# [Stored data]
○ ○ ○ ○

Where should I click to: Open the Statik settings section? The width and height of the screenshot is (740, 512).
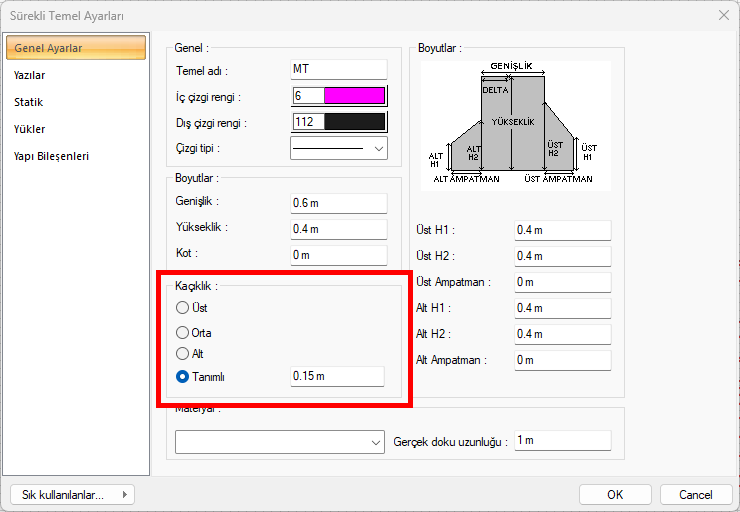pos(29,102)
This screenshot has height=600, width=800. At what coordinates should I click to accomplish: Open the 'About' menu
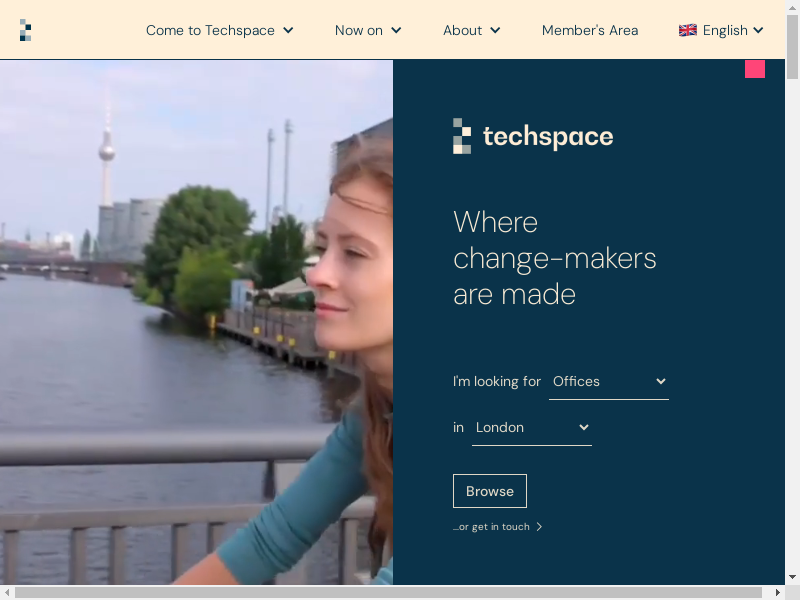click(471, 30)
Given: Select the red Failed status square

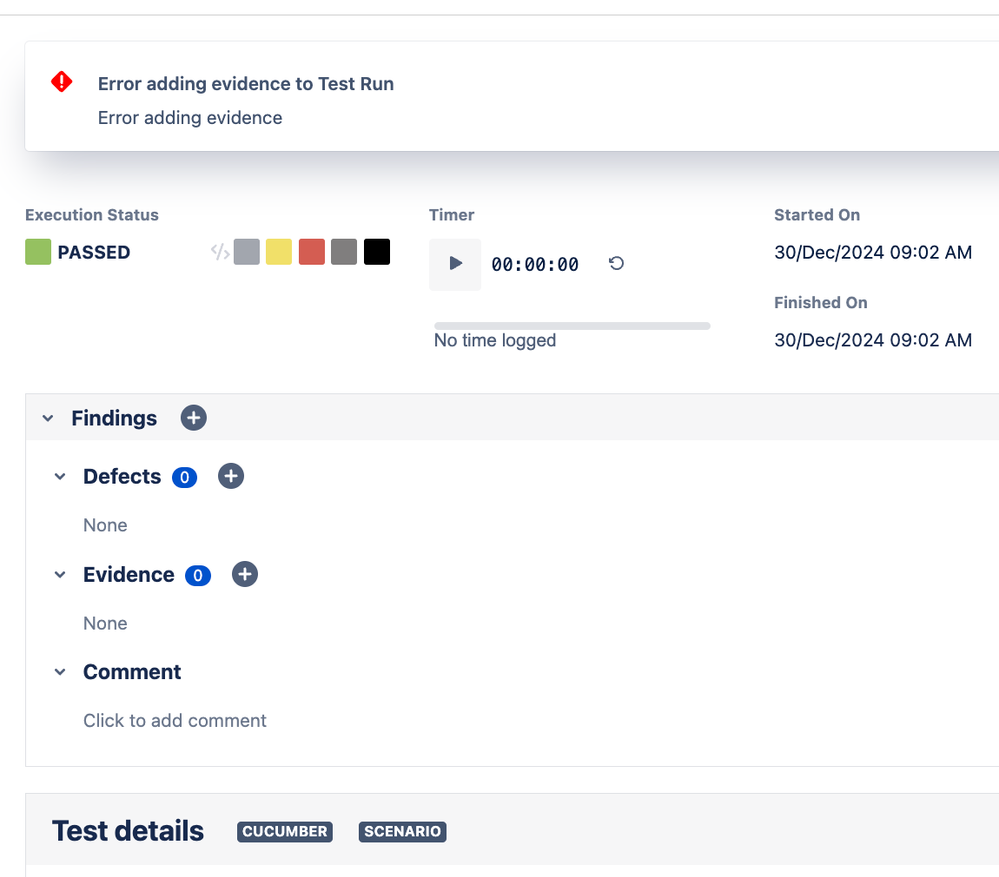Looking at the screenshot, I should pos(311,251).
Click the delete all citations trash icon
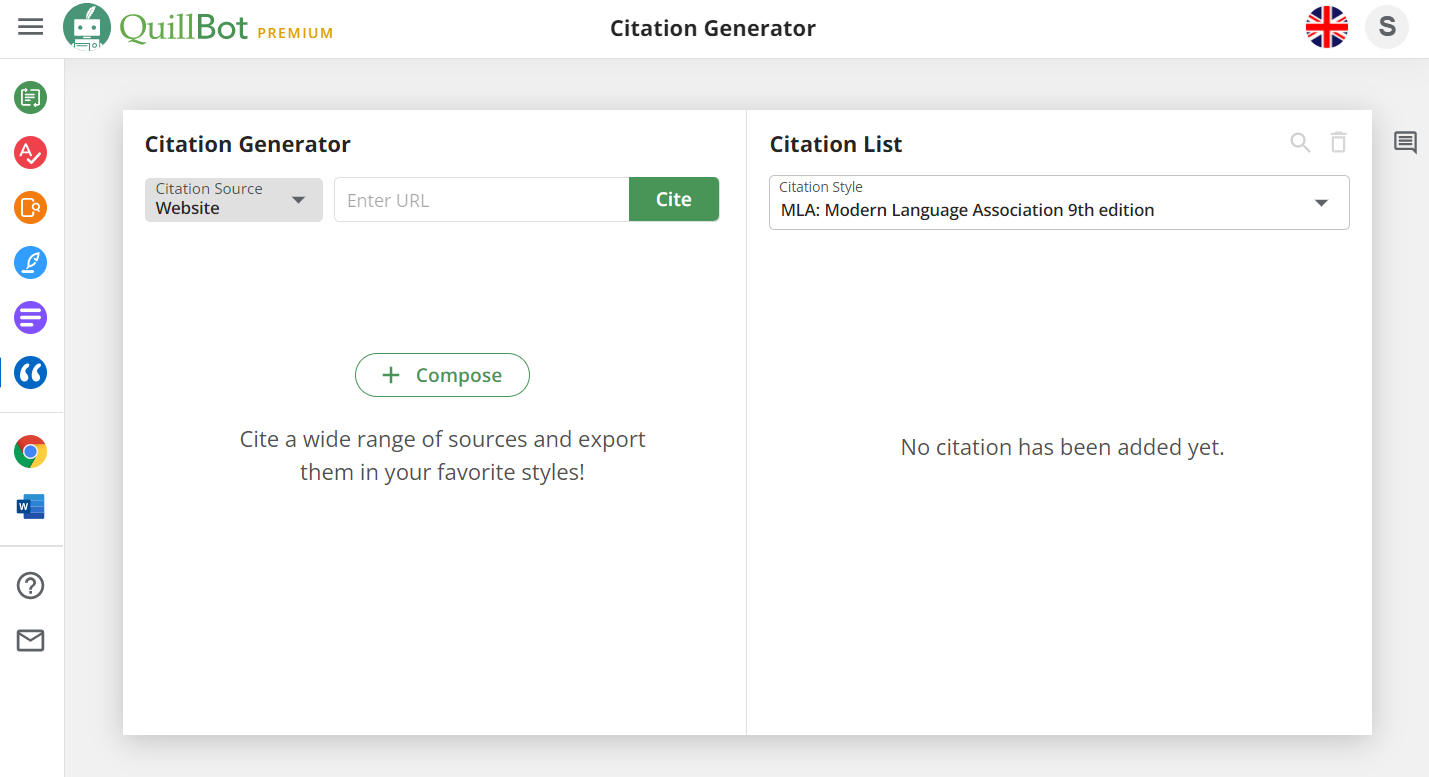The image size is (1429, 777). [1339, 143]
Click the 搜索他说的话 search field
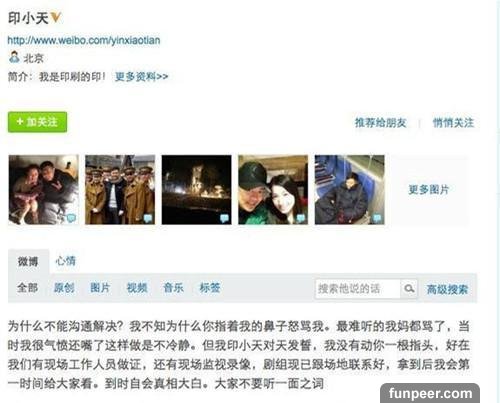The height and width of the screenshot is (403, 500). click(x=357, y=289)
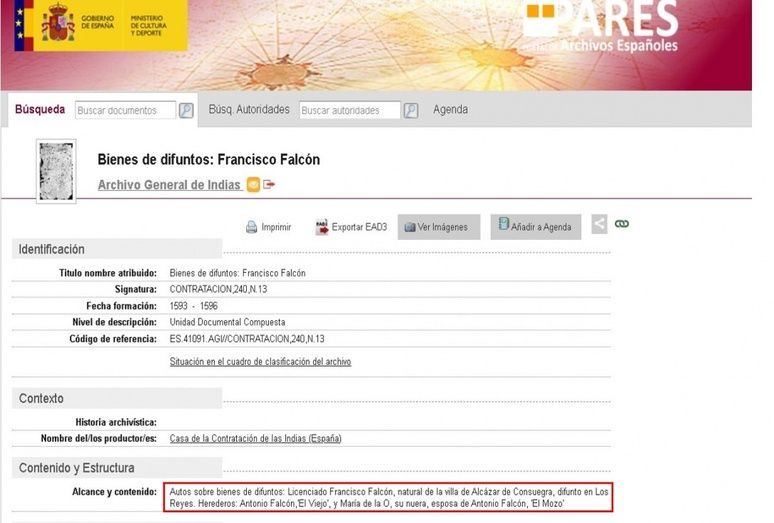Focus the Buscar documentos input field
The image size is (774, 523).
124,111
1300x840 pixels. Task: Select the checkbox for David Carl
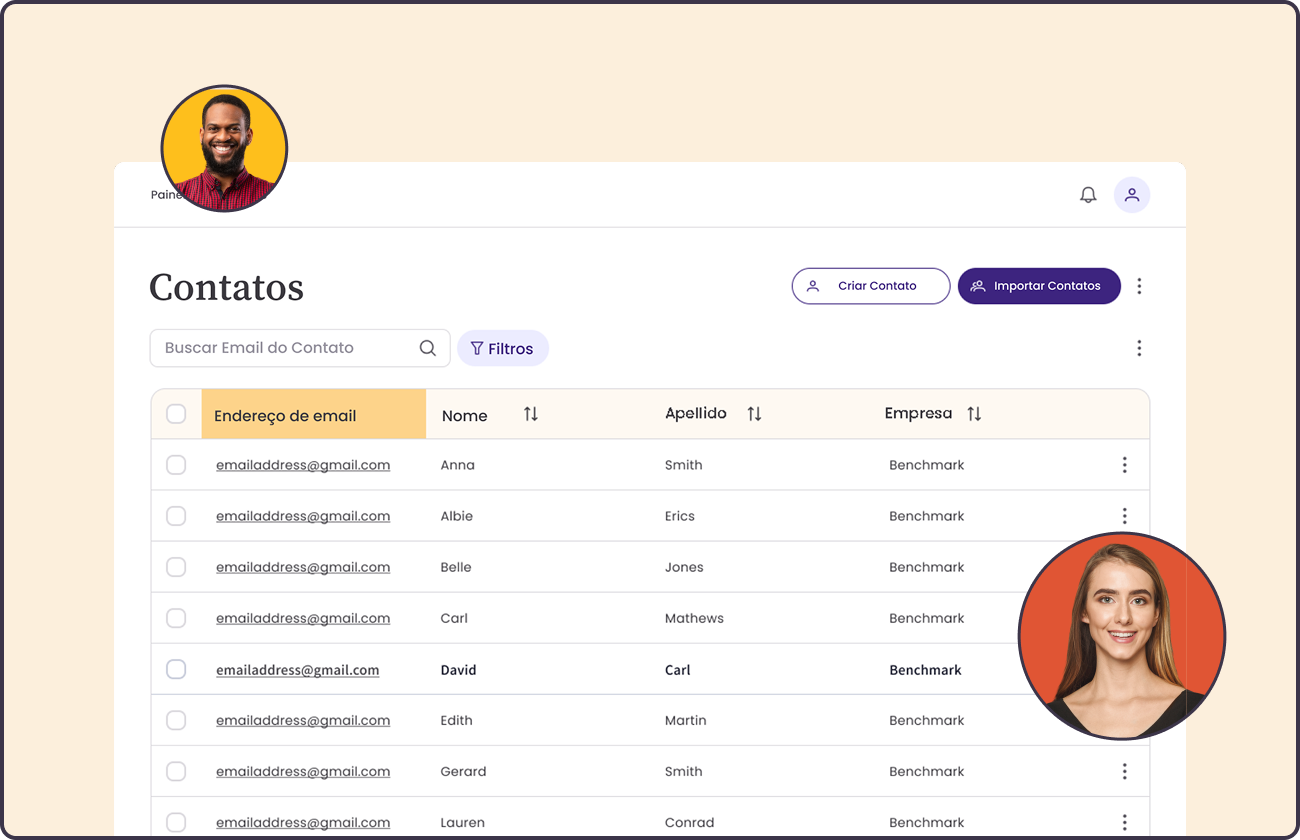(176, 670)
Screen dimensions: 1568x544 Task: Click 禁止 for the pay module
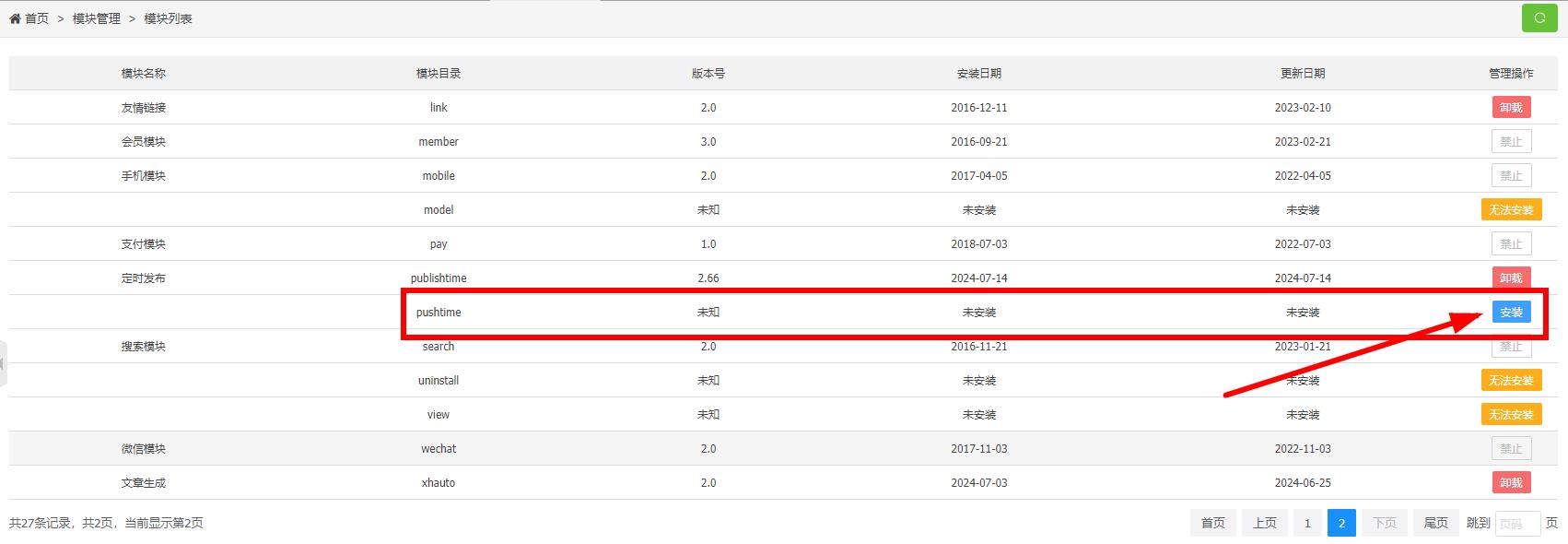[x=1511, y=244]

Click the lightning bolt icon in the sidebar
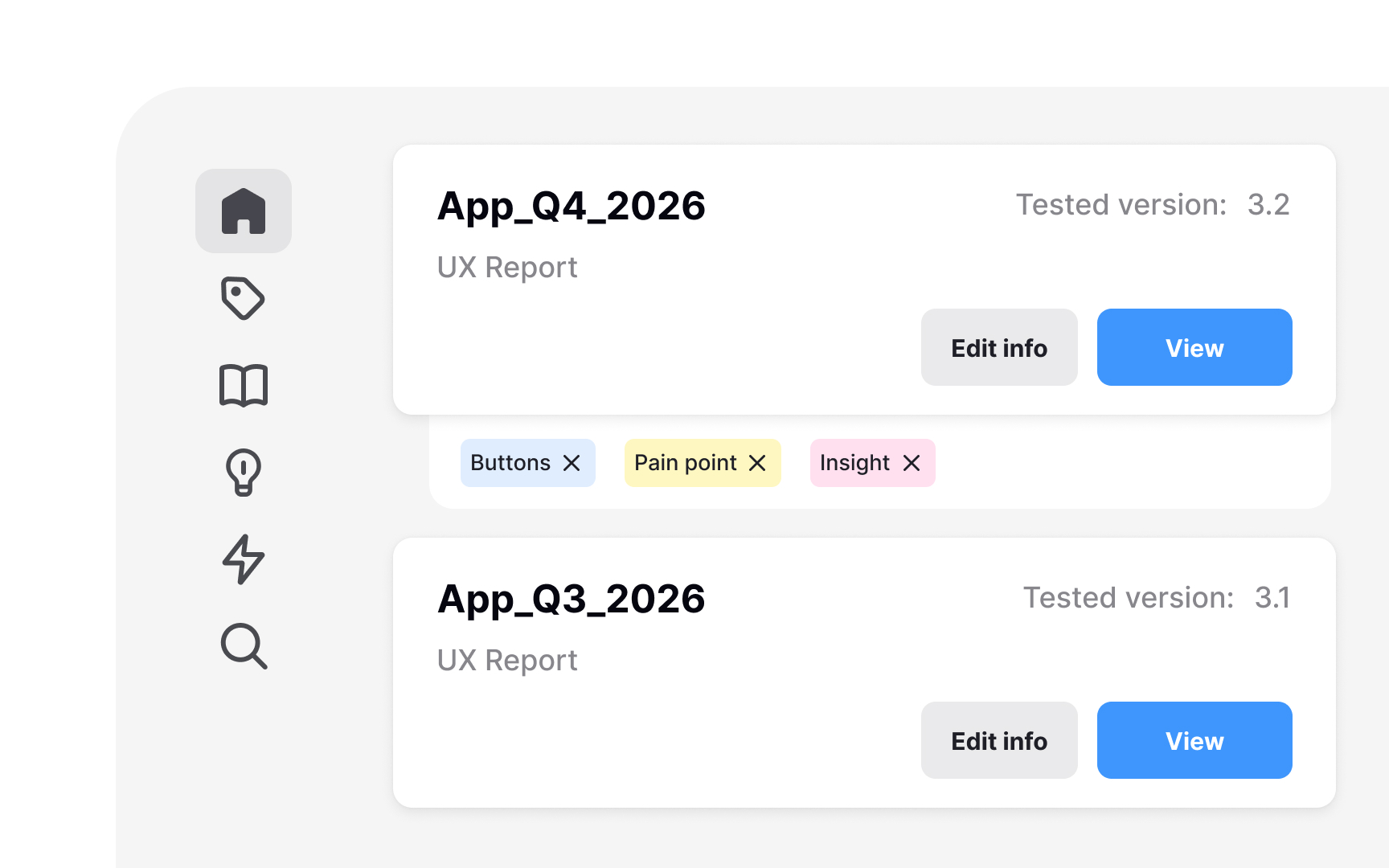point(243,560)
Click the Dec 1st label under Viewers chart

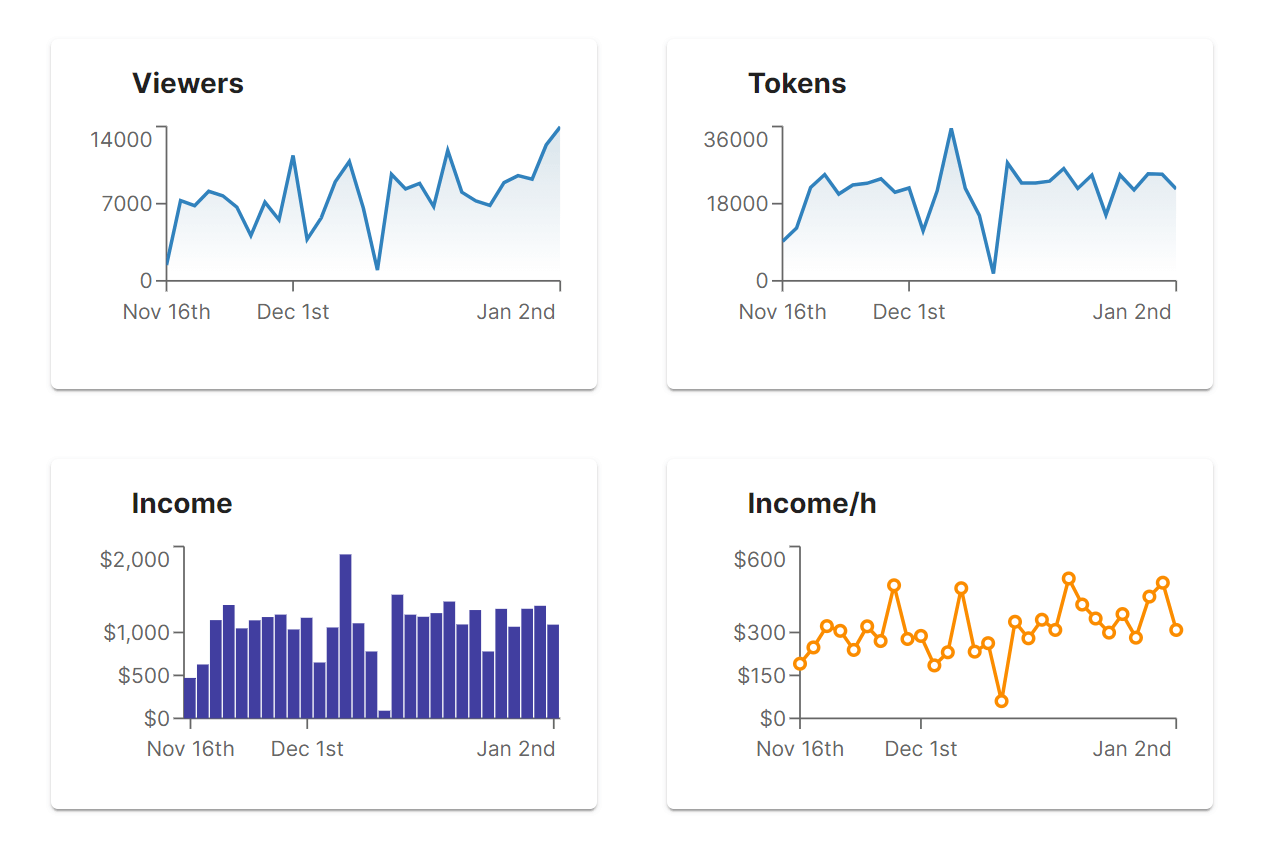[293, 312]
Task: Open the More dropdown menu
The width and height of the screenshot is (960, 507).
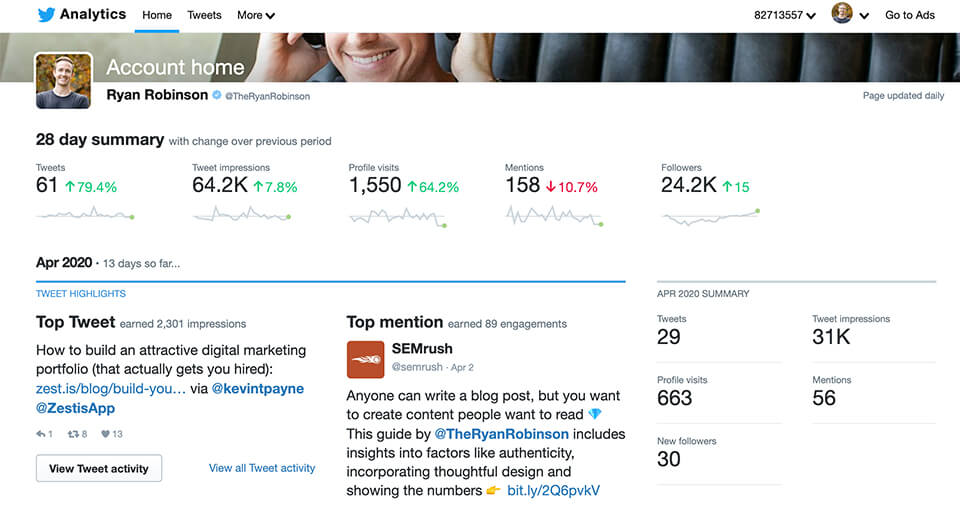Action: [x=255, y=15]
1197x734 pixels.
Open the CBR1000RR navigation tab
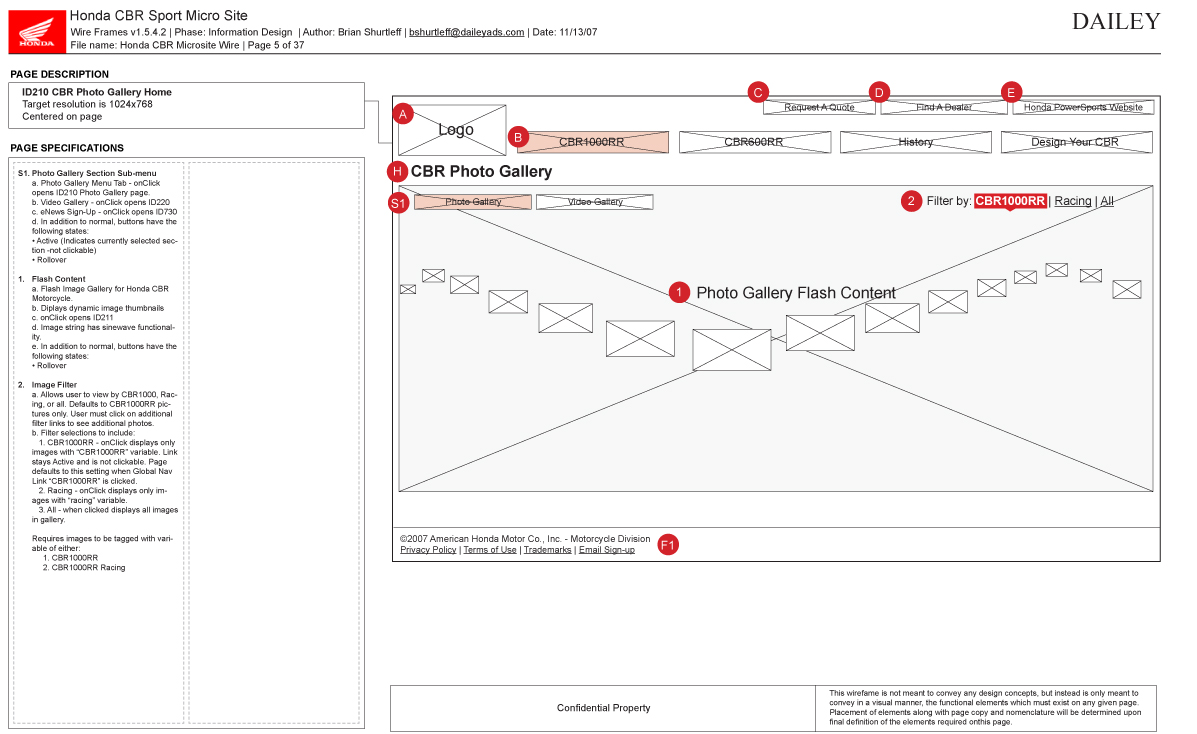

○ ○ ○ ○

# [What you are asked to do]
Lay out the material from its start through the line containing "Looking at the", inclusive, as a two-column CSV with the columns text and answer, giving one row per picture with each field quoted and line breaks turned into spaces. Leave the pictures out.

# [Correct result]
text,answer
"Where should I click to: Open the Statik settings section? The width and height of the screenshot is (740, 512).","pos(29,102)"
"This screenshot has height=600, width=800. At what coordinates should I click to accomplish: Open the 'About' menu","click(471, 30)"
"Given: Select the red Failed status square","Looking at the screenshot, I should pos(311,251)."